Simultaneous vs. 3+2 Positional

When You Need Simultaneous

Sculpted surfaces with continuous curvature. Impeller blades, turbine airfoils, mold cavity surfaces, propeller blades — any surface where the tool must continuously change its orientation to maintain proper engagement. If the tool needs to tilt and swivel while cutting, it's simultaneous.

Ruled surfaces and blends. Surfaces that transition smoothly between different contours — the fillet between an airfoil and a hub, or the blend between intersecting freeform surfaces.

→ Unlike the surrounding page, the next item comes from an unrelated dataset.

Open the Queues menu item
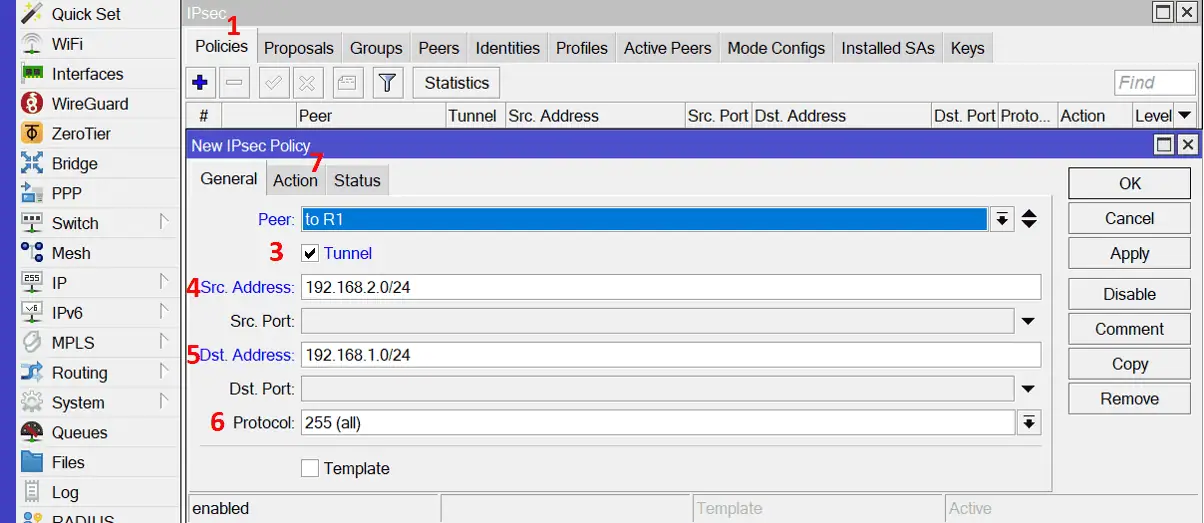The height and width of the screenshot is (523, 1204). [79, 433]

Undercuts requiring continuous tool axis control. Features where the tool must reach under an overhang by tilting progressively, not just indexing to a single angle.

When 3+2 Is Enough

Prismatic features on multiple faces. Holes, pockets, slots, flats, threaded features on different faces. This is the most common 5-axis application and it almost never needs simultaneous motion. Index, lock, machine. Repeat.

Compound-angle holes. Index the rotary axes to align the hole axis with the spindle, lock, drill. The rotary axes position, the spindle drills.

Chamfers and deburring at angles. Reaching edges not accessible from the top. Index to access angle, machine with a 3-axis move.

The Cost Difference

Simultaneous programming takes 2–5x longer than 3+2 for the same part complexity. Toolpath verification, gouge checking, and collision avoidance all require more attention when all five axes move at once. Machine time may also be longer because simultaneous toolpaths use lighter cuts to maintain accuracy.

If your part has only prismatic features on multiple faces, specifying "5-axis" without distinguishing between simultaneous and 3+2 may get you a quote that assumes simultaneous programming. Call out which features need simultaneous access and which are 3+2. Your quote will drop.